* What is required *
Starting at the line with "This screenshot has height=868, width=1395." and going on through the line with "Open the Chat space icon", reproduce each line in the records below exactly and nothing more.
• • • • • • •
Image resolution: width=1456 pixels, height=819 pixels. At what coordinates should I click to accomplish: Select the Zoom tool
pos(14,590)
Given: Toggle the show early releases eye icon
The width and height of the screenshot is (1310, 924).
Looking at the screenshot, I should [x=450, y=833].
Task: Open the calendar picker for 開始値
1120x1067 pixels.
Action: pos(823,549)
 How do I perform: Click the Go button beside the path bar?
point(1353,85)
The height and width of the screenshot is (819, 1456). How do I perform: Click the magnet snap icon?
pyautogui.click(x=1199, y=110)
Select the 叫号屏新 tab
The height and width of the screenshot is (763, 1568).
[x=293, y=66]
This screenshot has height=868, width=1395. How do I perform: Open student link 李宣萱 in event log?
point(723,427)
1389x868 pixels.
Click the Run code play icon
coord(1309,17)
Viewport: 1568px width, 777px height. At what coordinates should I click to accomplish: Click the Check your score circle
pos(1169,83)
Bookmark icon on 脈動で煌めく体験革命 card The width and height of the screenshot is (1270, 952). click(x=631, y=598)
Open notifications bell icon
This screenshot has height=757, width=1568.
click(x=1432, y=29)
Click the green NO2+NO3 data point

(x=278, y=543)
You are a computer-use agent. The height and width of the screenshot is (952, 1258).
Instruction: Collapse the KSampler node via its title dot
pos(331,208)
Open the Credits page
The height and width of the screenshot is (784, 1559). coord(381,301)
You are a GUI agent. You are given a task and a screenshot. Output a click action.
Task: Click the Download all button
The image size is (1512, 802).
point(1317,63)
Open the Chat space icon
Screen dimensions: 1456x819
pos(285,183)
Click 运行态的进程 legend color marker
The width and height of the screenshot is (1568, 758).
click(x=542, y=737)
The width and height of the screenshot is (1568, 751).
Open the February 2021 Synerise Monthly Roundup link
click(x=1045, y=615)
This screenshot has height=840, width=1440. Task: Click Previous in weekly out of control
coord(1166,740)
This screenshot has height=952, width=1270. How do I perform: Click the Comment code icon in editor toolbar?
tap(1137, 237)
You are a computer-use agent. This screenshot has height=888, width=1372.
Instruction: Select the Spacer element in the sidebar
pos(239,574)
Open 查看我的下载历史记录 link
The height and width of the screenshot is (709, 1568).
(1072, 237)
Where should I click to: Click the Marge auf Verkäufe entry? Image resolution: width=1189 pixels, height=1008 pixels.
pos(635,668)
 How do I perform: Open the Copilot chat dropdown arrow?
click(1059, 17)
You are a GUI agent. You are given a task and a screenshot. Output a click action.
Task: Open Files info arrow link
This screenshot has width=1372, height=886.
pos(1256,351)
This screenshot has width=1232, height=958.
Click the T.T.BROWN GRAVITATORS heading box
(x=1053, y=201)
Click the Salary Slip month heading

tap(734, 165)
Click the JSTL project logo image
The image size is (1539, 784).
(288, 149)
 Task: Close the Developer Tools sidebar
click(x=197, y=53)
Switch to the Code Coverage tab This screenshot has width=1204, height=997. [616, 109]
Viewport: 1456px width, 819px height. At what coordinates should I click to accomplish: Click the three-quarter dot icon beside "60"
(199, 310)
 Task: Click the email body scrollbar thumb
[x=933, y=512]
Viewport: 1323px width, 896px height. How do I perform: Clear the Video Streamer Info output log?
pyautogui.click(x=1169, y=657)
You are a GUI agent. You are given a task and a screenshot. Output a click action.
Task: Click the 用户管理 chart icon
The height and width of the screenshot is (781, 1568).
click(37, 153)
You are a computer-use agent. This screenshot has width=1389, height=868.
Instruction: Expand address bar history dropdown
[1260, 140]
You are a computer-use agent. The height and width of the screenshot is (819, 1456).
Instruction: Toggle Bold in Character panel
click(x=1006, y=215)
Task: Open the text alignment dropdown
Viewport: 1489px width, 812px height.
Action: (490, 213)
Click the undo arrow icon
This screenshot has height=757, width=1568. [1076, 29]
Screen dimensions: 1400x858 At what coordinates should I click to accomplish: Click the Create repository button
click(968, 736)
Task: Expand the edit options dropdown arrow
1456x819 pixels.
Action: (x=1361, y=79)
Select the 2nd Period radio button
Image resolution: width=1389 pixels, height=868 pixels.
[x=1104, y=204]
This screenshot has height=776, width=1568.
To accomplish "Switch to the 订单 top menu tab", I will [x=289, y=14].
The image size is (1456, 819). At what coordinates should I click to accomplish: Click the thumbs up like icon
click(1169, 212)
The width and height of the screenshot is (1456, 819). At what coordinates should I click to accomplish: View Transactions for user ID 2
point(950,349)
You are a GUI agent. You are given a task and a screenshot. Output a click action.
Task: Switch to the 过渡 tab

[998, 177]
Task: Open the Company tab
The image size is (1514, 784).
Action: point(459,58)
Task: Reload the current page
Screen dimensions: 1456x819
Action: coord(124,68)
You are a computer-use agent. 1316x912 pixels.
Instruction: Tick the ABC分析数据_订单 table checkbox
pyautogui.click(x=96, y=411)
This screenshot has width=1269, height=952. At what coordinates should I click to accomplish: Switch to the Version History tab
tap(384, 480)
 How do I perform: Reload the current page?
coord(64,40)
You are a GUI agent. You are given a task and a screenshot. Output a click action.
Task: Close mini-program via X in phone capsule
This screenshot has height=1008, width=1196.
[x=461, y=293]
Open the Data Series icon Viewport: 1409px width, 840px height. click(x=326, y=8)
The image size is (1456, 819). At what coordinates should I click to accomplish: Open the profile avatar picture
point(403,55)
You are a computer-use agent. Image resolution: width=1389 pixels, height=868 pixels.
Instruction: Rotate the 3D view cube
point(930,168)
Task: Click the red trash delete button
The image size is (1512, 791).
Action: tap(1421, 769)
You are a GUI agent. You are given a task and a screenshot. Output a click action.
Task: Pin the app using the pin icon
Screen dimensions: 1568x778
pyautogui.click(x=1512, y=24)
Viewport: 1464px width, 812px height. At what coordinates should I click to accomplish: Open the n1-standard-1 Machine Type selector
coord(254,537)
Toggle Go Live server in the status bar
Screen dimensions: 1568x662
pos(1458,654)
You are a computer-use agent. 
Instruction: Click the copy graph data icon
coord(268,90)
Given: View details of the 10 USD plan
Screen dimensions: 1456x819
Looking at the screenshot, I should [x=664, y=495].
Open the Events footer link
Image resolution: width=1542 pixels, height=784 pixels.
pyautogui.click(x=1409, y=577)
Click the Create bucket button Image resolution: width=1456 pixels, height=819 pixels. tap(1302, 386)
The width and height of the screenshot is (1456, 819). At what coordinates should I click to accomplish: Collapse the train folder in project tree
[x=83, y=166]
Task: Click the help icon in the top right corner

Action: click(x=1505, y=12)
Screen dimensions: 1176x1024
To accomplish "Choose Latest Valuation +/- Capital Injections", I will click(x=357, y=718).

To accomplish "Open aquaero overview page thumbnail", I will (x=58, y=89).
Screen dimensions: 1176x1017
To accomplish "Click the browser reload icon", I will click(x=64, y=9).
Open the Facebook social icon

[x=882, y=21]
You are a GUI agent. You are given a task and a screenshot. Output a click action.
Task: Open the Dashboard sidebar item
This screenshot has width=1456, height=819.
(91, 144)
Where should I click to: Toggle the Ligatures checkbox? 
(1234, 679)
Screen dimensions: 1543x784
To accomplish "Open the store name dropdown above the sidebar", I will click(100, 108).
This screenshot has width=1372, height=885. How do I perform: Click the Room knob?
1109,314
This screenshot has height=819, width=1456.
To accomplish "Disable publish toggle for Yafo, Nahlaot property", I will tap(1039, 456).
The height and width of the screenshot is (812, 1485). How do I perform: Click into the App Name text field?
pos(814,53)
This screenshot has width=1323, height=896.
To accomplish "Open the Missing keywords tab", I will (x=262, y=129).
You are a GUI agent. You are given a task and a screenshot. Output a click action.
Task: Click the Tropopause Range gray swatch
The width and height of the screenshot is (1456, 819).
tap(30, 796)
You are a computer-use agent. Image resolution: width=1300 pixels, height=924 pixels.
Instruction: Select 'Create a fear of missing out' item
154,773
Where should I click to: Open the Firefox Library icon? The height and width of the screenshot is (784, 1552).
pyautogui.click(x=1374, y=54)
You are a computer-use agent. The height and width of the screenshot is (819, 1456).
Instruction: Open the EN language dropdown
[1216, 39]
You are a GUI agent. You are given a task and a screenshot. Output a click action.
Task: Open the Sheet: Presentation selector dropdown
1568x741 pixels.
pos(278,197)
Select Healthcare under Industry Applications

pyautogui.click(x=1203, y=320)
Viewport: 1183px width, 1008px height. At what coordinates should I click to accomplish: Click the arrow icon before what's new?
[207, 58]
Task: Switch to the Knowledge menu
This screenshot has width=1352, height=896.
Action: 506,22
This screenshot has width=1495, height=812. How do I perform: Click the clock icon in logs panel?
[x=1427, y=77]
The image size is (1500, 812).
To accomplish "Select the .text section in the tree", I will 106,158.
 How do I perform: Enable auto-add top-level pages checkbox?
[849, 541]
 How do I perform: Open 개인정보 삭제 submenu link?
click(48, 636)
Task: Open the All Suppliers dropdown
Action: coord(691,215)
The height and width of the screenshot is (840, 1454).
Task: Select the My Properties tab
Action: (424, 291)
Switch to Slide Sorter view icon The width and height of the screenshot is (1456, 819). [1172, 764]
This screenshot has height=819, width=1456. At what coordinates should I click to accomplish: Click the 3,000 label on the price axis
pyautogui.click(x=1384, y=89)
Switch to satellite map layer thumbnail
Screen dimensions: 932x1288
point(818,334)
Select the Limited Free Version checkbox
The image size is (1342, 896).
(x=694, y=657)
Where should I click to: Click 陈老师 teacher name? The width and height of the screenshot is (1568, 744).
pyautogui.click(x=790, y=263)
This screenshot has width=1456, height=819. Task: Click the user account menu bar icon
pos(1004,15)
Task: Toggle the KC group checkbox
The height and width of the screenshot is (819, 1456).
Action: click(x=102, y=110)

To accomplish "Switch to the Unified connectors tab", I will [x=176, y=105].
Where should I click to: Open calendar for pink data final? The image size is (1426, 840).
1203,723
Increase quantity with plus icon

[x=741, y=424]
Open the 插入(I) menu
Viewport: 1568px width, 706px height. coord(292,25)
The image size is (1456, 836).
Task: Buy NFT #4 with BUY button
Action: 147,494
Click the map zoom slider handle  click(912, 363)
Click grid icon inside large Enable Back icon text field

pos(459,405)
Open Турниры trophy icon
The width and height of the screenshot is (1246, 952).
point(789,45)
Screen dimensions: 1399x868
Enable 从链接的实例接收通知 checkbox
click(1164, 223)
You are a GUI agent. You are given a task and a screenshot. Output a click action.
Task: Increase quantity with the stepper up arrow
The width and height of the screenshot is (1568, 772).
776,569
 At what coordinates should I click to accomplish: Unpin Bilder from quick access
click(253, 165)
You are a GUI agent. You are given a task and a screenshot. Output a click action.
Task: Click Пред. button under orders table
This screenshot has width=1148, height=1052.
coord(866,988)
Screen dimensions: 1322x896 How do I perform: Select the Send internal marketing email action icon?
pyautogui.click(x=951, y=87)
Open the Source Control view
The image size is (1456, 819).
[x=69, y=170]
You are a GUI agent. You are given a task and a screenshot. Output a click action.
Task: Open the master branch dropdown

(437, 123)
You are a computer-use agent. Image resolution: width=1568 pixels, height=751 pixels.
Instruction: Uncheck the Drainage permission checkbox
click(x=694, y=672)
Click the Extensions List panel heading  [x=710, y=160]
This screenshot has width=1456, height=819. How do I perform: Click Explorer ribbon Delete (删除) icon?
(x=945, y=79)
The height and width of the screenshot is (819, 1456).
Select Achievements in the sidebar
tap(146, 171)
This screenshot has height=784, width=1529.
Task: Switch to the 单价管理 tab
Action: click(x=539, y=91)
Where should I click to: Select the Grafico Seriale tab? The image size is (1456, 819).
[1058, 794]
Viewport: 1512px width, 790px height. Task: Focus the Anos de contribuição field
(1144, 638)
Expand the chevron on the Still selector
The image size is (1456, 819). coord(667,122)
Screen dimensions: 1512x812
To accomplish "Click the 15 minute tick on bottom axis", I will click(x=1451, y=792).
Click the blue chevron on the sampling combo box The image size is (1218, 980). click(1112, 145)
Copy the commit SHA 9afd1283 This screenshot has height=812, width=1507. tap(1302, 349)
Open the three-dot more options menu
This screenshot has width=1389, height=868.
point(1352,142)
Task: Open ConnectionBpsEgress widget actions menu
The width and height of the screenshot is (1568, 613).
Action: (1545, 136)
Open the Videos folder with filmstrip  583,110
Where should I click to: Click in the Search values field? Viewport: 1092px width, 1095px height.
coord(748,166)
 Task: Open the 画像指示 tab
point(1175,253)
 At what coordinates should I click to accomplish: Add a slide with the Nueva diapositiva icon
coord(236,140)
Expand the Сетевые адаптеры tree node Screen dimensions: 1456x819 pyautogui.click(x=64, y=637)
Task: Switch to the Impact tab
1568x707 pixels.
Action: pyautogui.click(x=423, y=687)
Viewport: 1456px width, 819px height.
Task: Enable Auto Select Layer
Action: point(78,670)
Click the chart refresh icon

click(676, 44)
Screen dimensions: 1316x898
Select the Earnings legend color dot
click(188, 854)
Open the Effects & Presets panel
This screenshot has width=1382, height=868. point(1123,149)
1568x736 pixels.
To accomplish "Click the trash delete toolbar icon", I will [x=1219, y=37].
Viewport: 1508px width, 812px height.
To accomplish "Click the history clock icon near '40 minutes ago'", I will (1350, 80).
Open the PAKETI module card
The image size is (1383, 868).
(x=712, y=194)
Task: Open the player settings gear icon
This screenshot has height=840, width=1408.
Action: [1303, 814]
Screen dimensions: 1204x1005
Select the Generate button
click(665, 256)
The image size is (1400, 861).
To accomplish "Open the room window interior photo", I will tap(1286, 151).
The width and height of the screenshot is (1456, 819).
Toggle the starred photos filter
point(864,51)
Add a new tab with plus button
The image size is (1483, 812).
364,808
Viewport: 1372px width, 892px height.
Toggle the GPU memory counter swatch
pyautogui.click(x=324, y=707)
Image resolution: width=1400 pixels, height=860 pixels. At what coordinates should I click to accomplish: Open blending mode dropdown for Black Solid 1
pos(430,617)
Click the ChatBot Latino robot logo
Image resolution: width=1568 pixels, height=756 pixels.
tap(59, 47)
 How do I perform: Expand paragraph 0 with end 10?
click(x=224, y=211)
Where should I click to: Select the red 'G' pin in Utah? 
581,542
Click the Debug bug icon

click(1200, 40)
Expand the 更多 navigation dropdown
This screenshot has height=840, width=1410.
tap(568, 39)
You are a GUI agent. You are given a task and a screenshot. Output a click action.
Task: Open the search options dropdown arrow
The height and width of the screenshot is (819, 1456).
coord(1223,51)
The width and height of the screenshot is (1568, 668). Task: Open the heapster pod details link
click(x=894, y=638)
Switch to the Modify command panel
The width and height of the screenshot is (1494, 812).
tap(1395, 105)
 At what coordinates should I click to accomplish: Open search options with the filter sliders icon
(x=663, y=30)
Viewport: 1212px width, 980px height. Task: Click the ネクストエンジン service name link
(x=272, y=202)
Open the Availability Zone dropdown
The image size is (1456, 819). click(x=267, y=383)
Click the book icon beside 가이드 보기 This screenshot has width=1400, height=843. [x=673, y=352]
• • • • • • •
* Solution for this exercise *
This screenshot has height=868, width=1395. How do I perform: Open student link 李宣萱 in event log?
point(723,427)
1389x868 pixels.
Click the Run code play icon
coord(1309,17)
Viewport: 1568px width, 777px height. At what coordinates should I click to accomplish: Click the Check your score circle
pos(1169,83)
Bookmark icon on 脈動で煌めく体験革命 card The width and height of the screenshot is (1270, 952). click(x=631, y=598)
Open notifications bell icon
This screenshot has height=757, width=1568.
click(x=1432, y=29)
Click the green NO2+NO3 data point

(x=278, y=543)
You are a computer-use agent. The height and width of the screenshot is (952, 1258).
Instruction: Collapse the KSampler node via its title dot
pos(331,208)
Open the Credits page
The height and width of the screenshot is (784, 1559). coord(381,301)
You are a GUI agent. You are given a task and a screenshot. Output a click action.
Task: Click the Download all button
The image size is (1512, 802).
point(1317,63)
Open the Chat space icon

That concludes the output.